China Daily

India’s GDP growth beats estimates but FDI falls

- By APARAJIT CHAKRABORT­Y The writer is a freelance journalist for China Daily.

Indian Prime Minister Narendra Modi got another boost before the upcoming general elections: a faster-than-estimated growth of the national economy. But at the same time, the government faces a decline in foreign direct investment inflows.

India’s GDP grew 8.4 percent in the third quarter (October-December) of the 2023-24 fiscal year, according to the latest data released by the Ministry of Statistics and Program Implementa­tion. That could project the economy to a 7.6 percent rise in 2023-24.

Analysts had estimated GDP growth in the third quarter at or below 7 percent.

Modi said in a post on X last week: “Our efforts will continue to bring fast economic growth which shall help 140 crore Indians lead a better life and create a Viksit Bharat (Developed India)!”

The double-digit growth rate in the constructi­on sector (10.7 percent), followed by a good growth rate in the manufactur­ing sector (8.5 percent) has boosted the GDP growth in fiscal year 24, according to the government.

Investment to upgrade India’s roads, bridges, airports, and seaports is a key reason for the GDP growth, said Amit K. Biswas, professor in the Department of Economics and Politics at VisvaBhara­ti University in Santiniket­an, West Bengal. Additional­ly, it is generating enormous demand for other machinery, iron, steel and cement, which is leading to GDP growth.

India’s federal government on Thursday approved the setting up of three chipmaking units worth $15.2 billion from firms, including India’s Tata Group and Japan’s Renesas.

Good agricultur­al production last year was a major contributo­r to the higher growth rate. India’s economy is still in recovery after the pandemic and the recovery phase could be faster, said Dibyendu Maiti, a professor at the Delhi School of Economics, New Delhi.

Reduced investment

However, foreign direct investment inflows in India fell by 13 percent to $32.03 billion in AprilDecem­ber 2023. The decline was primarily attributed to reduced investment in sectors such as computer hardware and software, and telecom according to the latest government data.

The total FDI — which includes equity inflows, reinvested earnings and other capital — declined by about 7 percent to $51.5 billion during the period under review against $55.27 billion in April-December 2022, according to data from the Department for Promotion of

Industry and Internal Trade, a wing of the Ministry of Commerce and Industry.

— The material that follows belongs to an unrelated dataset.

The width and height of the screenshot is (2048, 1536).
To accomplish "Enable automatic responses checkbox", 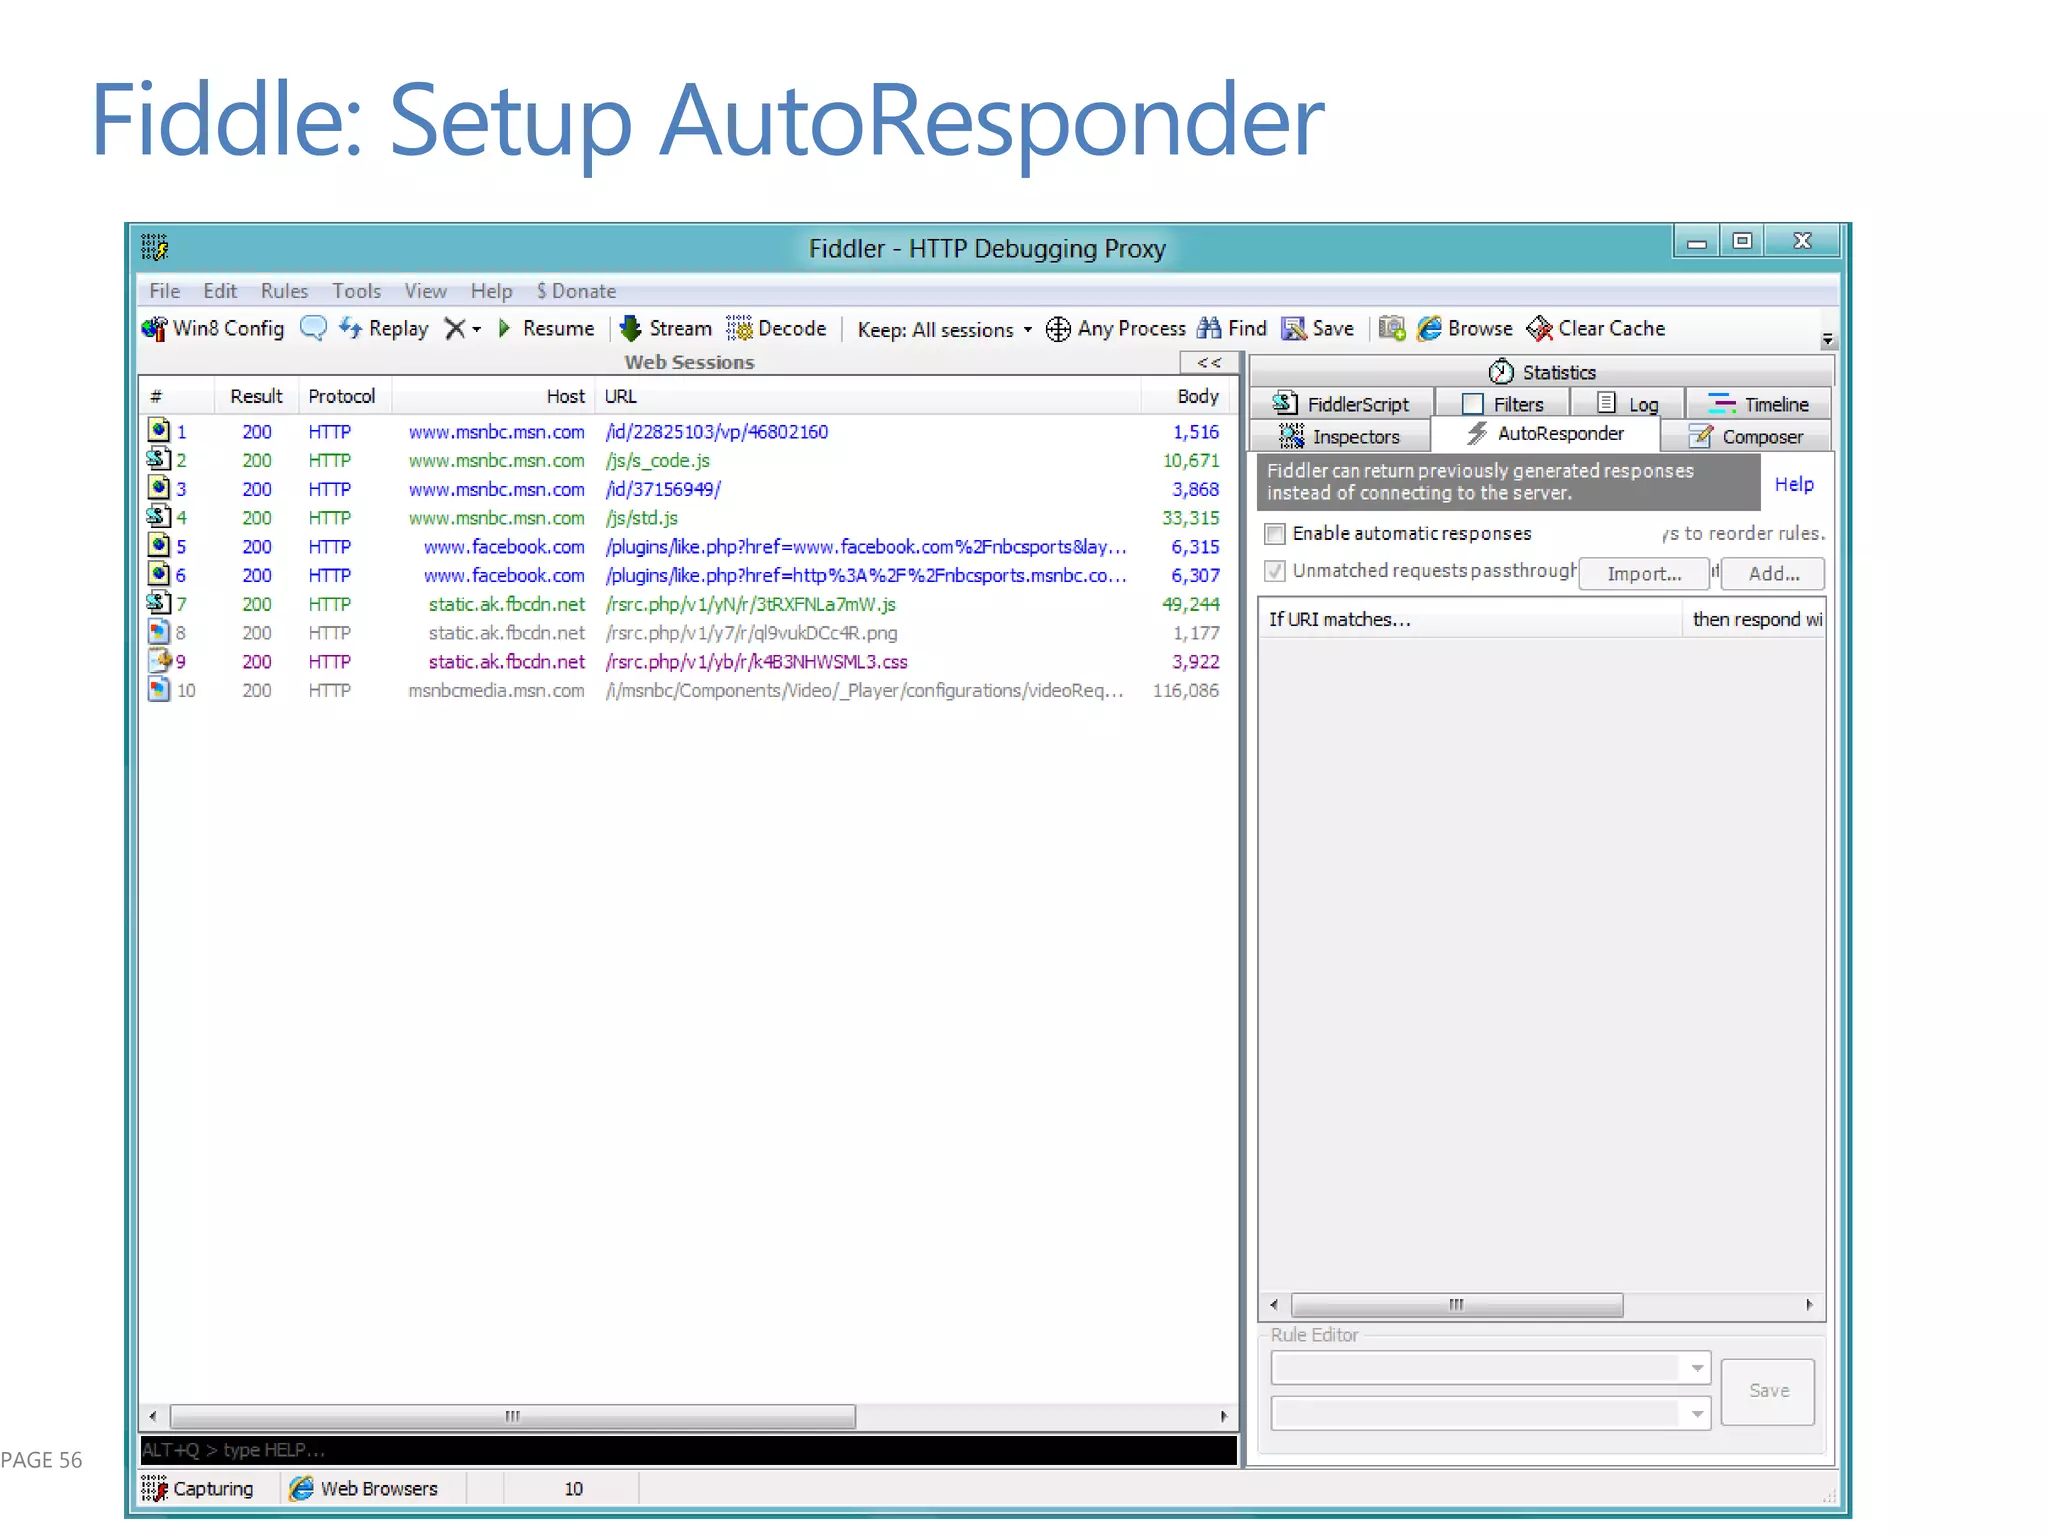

Throughout the nine months of this fiscal year (April-December), FDI equity inflows reduced from major countries, including Singapore, the US, the UK, and the UAE.

The fall in FDI was due to factors including the slowing of FDI inflows into developing countries, and slackness in overall private investment during the current fiscal, said Biswajit Dhar, former professor at the Centre for Economic Studies and Planning at Jawaharlal Nehru University in New Delhi.

There is an overall drop in FDI because of the crisis in developed countries, and many developed countries are looking into the policy to improve their own production rather than investing in other countries, Maiti said.